» INSTRUCTIONS FOR THE TASK: Copy out the whole listing below exactly.

======== GIVEN DATA ========

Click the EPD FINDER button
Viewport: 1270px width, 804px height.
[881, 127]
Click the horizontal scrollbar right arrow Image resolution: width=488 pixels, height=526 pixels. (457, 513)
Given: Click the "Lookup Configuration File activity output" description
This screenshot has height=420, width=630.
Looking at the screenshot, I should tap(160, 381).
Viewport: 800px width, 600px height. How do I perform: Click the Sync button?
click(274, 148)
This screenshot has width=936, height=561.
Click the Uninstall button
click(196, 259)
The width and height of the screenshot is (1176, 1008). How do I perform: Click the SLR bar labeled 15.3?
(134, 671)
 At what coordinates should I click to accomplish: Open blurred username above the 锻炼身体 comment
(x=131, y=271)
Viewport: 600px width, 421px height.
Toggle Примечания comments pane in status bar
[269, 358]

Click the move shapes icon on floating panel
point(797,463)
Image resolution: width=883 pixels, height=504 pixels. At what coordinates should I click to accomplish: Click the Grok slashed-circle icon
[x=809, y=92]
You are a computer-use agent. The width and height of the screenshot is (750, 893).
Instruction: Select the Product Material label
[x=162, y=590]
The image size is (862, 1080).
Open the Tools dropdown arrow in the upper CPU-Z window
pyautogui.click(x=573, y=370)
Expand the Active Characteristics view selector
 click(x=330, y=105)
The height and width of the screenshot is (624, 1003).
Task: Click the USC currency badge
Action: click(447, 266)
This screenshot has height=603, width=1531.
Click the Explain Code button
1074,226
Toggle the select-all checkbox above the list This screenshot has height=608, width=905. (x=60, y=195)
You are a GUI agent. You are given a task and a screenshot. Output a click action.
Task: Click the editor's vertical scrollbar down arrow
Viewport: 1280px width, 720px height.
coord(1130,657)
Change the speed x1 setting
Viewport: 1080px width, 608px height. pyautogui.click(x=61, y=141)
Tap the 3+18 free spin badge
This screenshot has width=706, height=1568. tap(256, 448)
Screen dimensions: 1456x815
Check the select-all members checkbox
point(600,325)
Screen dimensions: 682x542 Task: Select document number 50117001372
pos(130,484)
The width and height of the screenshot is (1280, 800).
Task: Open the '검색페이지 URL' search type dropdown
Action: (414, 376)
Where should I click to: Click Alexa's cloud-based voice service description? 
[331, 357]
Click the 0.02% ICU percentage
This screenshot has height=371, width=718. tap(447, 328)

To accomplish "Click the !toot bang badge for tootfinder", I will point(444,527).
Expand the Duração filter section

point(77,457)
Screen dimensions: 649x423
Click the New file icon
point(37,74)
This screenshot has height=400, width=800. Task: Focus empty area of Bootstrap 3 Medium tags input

========

» EXERCISE RESPONSE:
Click the EPD FINDER button
Viewport: 1270px width, 804px height.
[881, 127]
Click the horizontal scrollbar right arrow Image resolution: width=488 pixels, height=526 pixels. (457, 513)
Given: Click the "Lookup Configuration File activity output" description
This screenshot has height=420, width=630.
Looking at the screenshot, I should tap(160, 381).
Viewport: 800px width, 600px height. How do I perform: Click the Sync button?
click(274, 148)
This screenshot has width=936, height=561.
Click the Uninstall button
click(196, 259)
The width and height of the screenshot is (1176, 1008). How do I perform: Click the SLR bar labeled 15.3?
(134, 671)
 At what coordinates should I click to accomplish: Open blurred username above the 锻炼身体 comment
(x=131, y=271)
Viewport: 600px width, 421px height.
Toggle Примечания comments pane in status bar
[269, 358]

Click the move shapes icon on floating panel
point(797,463)
Image resolution: width=883 pixels, height=504 pixels. At what coordinates should I click to accomplish: Click the Grok slashed-circle icon
[x=809, y=92]
You are a computer-use agent. The width and height of the screenshot is (750, 893).
Instruction: Select the Product Material label
[x=162, y=590]
The image size is (862, 1080).
Open the Tools dropdown arrow in the upper CPU-Z window
pyautogui.click(x=573, y=370)
Expand the Active Characteristics view selector
 click(x=330, y=105)
The height and width of the screenshot is (624, 1003).
Task: Click the USC currency badge
Action: click(447, 266)
This screenshot has height=603, width=1531.
Click the Explain Code button
1074,226
Toggle the select-all checkbox above the list This screenshot has height=608, width=905. (x=60, y=195)
You are a GUI agent. You are given a task and a screenshot. Output a click action.
Task: Click the editor's vertical scrollbar down arrow
Viewport: 1280px width, 720px height.
coord(1130,657)
Change the speed x1 setting
Viewport: 1080px width, 608px height. pyautogui.click(x=61, y=141)
Tap the 3+18 free spin badge
This screenshot has width=706, height=1568. tap(256, 448)
Screen dimensions: 1456x815
Check the select-all members checkbox
point(600,325)
Screen dimensions: 682x542 Task: Select document number 50117001372
pos(130,484)
The width and height of the screenshot is (1280, 800).
Task: Open the '검색페이지 URL' search type dropdown
Action: (414, 376)
Where should I click to: Click Alexa's cloud-based voice service description? 
[331, 357]
Click the 0.02% ICU percentage
This screenshot has height=371, width=718. tap(447, 328)

To accomplish "Click the !toot bang badge for tootfinder", I will point(444,527).
Expand the Duração filter section

point(77,457)
Screen dimensions: 649x423
Click the New file icon
point(37,74)
This screenshot has height=400, width=800. Task: Focus empty area of Bootstrap 3 Medium tags input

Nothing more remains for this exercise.